Is this relevant to Janus, or this blog post for that matter? Well, it’s “cooking”, but apart from that, no, not at all!

So why am I still typing this section? Not sure… let’s move on to some actually useful info instead

A ton of fixes!

Don’t find this exciting? Well, you should! It may be an anticlimatic way to start this roll, but I actually think this is a big deal. While new features are always exciting (and I definitely like jumping on new stuff!), stability and reliability are actually very important when it comes to deploying a WebRTC service in production. We worked a lot on that these past few months, and our recent integration of fuzzing techniques, static analysis via Coverity and continuous integration via Travis CI definitely helped with that.

One of the most important fixes was related to occasional audio/video desyncs that could happen from time to time: after investigating the issue for quite some time, we eventually came up with a fix on our RTCP code that finally put a stop to that!

But we actually fixed a lot of stuff pretty much everywhere, ranging from ICE-related issues, to random crashes or deadlocks that could happen in different plugins for different reasons. While the journey to a bug-free software is one that admittedly will never end, I think it’s safe to say that Janus has never been as stable as it is now!

HTTP transport is now single threaded

This took a while (the pull request had been open for a couple of years before we merged it), but it was an important change. All our transport plugins typically use a single thread, or a handful of them, to handle incoming traffic for the Janus and Admin APIs. Up to some time ago, this was NOT the case for the HTTP transport, in part due to the different nature of HTTP as a bidirectional application-level protocol, and in part due to how we were using the features provided by libmicrohttpd, the library we use for the HTTP server functionality.

With HTTP, every request may or may not use new connections; besides, since HTTP needs approaches like long-polling to perform asynchronous notifications, this typically requires some of those connections to be kept open and idle for some time, and unavailable for other requests.
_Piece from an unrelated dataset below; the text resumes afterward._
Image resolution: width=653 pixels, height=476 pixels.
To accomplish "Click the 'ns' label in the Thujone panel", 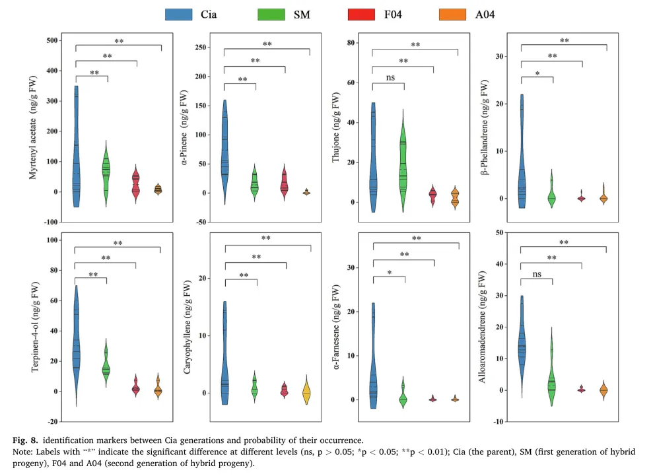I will coord(390,77).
For this reason, for a long time we actually configured libmicrohttpd to use a separate thread to notify us about each request: this ensured that we’d never end up not being notified about incoming messages because we were using, e.g., a smaller pool of threads all filled up with pending long-polls. Needless to say, a thread per connection could end up resulting in A LOT of short-lived threads spawning in Janus, especially when dealing with many users; besides, it could result in sometimes processing requests out of order, depending on which request we’d be notified about first. As such, it was way less than ideal.

After some enhancements were made to the libmicrohttpd library to properly support single threading (which was possible already, but apparently not always reliable), we started investigating how to take advantage of the feature, which is how we ended up refactoring the whole transport plugin to do exactly that. It took a few iterations to get it right (some bugs were opened and promptly fixed), but now it’s working as expected. This provided a considerable boost in performance, as it greatly reduced the number of threads in Janus.
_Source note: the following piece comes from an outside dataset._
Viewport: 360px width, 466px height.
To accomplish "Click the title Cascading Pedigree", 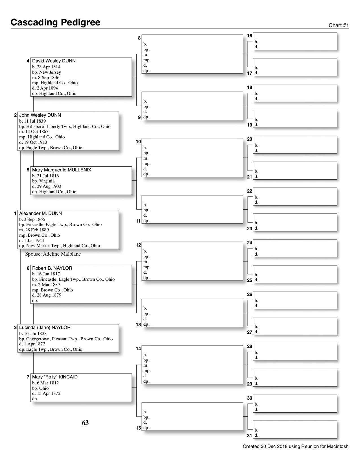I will point(55,22).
String UUIDs in several plugins

While this may not look like an important change, it’s actually something many developers were interested in since the very beginning of Janus.

Historically, Janus has always used large integers for most of its unique identifiers: this included, for instance, unique identifiers to address conference rooms, participants, streaming mountpoints and so on. Initially this was mostly out of possible concerns for any kind of lookup capability, but with the hashing functionality that glib provides this is actually a non-issue. As such, it’s really just a convention right now, and most identifiers are still numeric just to ensure backwards compatibility (as changing the format of identifiers may have a considerable impact on the Janus API, for instance).
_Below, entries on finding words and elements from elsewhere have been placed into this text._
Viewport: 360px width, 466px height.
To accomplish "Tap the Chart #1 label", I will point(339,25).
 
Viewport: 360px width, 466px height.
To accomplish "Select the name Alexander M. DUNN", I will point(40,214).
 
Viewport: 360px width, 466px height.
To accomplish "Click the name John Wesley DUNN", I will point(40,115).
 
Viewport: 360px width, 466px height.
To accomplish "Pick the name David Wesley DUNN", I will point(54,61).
That said, there are cases were using strings rather than numbers may actually be pretty advantageous: e.g., Janus may be part of a service that uses UUIDs for identifying users, and so being able to use the same address space in the involved plugins too may simplify the process (which would require keeping a mapping between UUID and unique numeric identifier somehow instead).

To cover that requirement, we added support for string-based identifiers to a selected group of plugins, namely VideoRoom, AudioBridge, TextRoom and Streaming plugins. Which identifiers to use can be chosen at startup, so this makes it both backwards compatible (in case you were fine with numbers and want to keep on using those) and forward looking (in case you needed strings instead).

DSCP configuration for WebRTC traffic

Being able to give different priorities to WebRTC and other traffic can be quite important, from a network perspective, and a good overview on why was explained a couple of years ago in this informative blog post by the always knowledgeable Gustavo Garcia. In that post, Gustavo introduced to WebRTC developers how DSCP (Differentiated Services Code Point) could be used for the purpose, and a possible way to tell the browser to take advantage of that.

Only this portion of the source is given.